Whatever the next available trade is, you’re on the end of it. You’re
saying I will take any price. I don’t care. I just want out. That’s what a market order is now in a normal functioning market. And you’re going to go sell Apple or buy Apple. And you’re going to buy a hundred shares. Well, you know, that’s trading a million shares a minute, you know, that’s either way, you know, you’re just, you’re just in there.
Right. But if there’s a panic sale and everybody’s selling, because remember all sellers are matched up with buyers in the equity markets, right? So if there’s a bunch of sellers, then the buyers are going, well, I don’t know, you guys want out, I’ll offer this.
And especially if you’re doing it pre market, the computers that are matching are also.
They see the trend and you could open 50 percent lower or higher with the first trade of the
day. Absolutely. And so just like we tell people, and you know, we had a recession guide that we put out a year ago about, you know, how to, how to profit from a recession. And one of those, one of the strategies there was put in ridiculously low limit orders on stocks that you wish you would have bought in the last recession.
You know, you go, gosh, it would have been great to get Apple at a hundred. and the market’s down 20 percent and woe is me, well, hey! put a limit order to buy a hundred shares of Apple at a hundred, you know, see what happens. You know, you might get it. So that’s what happened. So someone had literally put in, buy these AMC options at one penny if available.
And then this associate of mine went, I’ll take any price. And the computer went, well, one penny is any price. So surely you want
that? Oh my goodness. So he sold
a 50, 000 position. for one penny of share. So he ended up with 500 bucks, basically out of 50, 000 was recognized when he put the order in, Hey, I might not get 50.

* * *

**Try it**
Can you pick up the transcript on market orders after its last sentence and continue it? The records have nothing to do with the transcript on market orders.

**Extracted records**
* * *

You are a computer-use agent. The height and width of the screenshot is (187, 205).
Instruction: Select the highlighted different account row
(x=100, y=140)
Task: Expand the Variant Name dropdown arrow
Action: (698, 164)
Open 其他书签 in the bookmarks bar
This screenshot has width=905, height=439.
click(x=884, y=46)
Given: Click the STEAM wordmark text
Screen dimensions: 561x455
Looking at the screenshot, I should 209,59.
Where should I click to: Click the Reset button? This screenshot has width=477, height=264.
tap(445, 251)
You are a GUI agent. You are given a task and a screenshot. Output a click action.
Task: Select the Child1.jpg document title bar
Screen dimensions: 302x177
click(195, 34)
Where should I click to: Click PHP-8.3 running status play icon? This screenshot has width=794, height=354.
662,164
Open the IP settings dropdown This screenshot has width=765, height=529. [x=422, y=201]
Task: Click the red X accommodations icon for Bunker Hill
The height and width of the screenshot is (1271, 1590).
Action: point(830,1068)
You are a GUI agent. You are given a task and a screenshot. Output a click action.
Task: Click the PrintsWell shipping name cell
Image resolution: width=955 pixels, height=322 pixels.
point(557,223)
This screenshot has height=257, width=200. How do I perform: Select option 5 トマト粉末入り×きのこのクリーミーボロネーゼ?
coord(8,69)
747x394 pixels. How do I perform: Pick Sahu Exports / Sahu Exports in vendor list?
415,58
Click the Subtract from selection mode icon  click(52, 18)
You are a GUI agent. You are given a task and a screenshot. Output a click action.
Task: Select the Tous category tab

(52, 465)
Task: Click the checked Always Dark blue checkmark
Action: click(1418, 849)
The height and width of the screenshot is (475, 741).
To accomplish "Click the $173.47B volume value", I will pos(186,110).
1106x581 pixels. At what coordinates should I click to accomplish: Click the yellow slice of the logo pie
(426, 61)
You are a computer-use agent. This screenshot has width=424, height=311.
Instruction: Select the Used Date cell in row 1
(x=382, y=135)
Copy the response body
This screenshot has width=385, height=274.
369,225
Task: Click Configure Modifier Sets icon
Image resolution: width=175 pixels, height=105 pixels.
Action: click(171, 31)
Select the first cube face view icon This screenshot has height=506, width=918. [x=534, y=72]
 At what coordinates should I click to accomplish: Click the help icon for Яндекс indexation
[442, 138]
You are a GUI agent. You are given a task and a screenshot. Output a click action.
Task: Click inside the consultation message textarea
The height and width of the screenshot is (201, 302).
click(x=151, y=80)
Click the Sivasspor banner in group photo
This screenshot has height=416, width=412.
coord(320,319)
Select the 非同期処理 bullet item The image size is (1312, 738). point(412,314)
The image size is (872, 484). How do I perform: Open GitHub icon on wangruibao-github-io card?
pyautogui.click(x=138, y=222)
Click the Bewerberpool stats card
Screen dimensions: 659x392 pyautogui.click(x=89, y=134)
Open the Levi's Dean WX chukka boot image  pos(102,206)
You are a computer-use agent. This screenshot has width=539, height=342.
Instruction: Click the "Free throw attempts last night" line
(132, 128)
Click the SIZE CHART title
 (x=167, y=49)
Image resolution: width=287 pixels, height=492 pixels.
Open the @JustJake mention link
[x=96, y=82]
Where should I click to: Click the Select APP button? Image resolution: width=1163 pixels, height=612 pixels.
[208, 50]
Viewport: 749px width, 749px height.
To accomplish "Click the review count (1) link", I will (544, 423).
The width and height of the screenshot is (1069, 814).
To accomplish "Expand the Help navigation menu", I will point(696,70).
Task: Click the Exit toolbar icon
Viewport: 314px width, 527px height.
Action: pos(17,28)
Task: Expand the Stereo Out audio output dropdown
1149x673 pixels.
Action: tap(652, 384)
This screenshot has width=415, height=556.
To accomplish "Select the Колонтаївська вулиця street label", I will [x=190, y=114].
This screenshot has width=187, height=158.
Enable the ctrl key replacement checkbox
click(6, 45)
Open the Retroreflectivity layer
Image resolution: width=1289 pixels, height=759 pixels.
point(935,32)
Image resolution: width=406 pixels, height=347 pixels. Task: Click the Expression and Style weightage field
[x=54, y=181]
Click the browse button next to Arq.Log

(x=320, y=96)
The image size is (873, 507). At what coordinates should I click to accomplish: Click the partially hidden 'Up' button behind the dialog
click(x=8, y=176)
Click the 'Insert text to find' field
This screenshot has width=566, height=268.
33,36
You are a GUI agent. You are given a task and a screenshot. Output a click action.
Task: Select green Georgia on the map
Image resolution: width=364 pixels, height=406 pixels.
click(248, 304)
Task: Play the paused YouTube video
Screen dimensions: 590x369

* * *

**Exercise response**
I might get 48. I make it 47. I might get 40. I don’t care. I’m out. But how about 40? Because it was a market order pre market. And what’s crazy is that at the end of that day, AMC finished up. So if he like literally would have forgotten about it, not read about it, not paid any attention, it would have been okay.
But because all of the panic stuff and the volatility, in that moment, got wrapped up in it and, uh, took 50 grand and turned into 500. What’s the
lesson here? Is it that, I mean, obviously the day trading thing is a, is the obvious lesson, but when I’m placing my trade, do I do the Amazon thing? Like when I think I might want to buy the stupid thing, I put it in my cart overnight and think about it first.
And then I press the button. Do, do I, you know, when you talked about limit orders, do I put limit orders out there? Like what’s my takeaway from this?
I mean, there’s a lot of different strategies for individual stock positions, you know, first and foremost, if you’re buying something that doesn’t fit in your financial plan for a long period of time, Warren Buffett’s famously quoted by saying, you should be allowed to own 20 stocks your entire life.
So be very judicious in which 20 you feel like buying to own your entire life. And so if you’re evaluating your, you know, financial plan and you’re saying to, to fulfill my plan, I need to own stock. I’m just going to day trade my way. You know, like if that’s not one of the stocks you want to own for 20 years, I would question why you even want to get it in the first place.
If this is a fun hobby and you’re just day trading and you’re like betting on football or whatever your deal is, you know, that’s a different thing. You’re you’re saying I’m, I’m okay with losing all of this. So firstly it’s kind of starts there from an asset allocation standpoint, but. But even if you’re going to own individual stocks, every company now, every custodian, has the ability to put limit orders, or trailing limit orders, or trailing stop limit orders, all these different protections.
So that you can say, Hey, I want to make sure that if this turns sideways, if this position turns sideways in a hurry, and I’m not literally sitting by my computer when it happens, there’s a mechanism and a technology that will get me out of here. Basically, I’m not going to get to get the price. I’m not going to pick the price, but it’s gonna, you know, it might not make me whole, but I’m going to have some capital left over on this deal.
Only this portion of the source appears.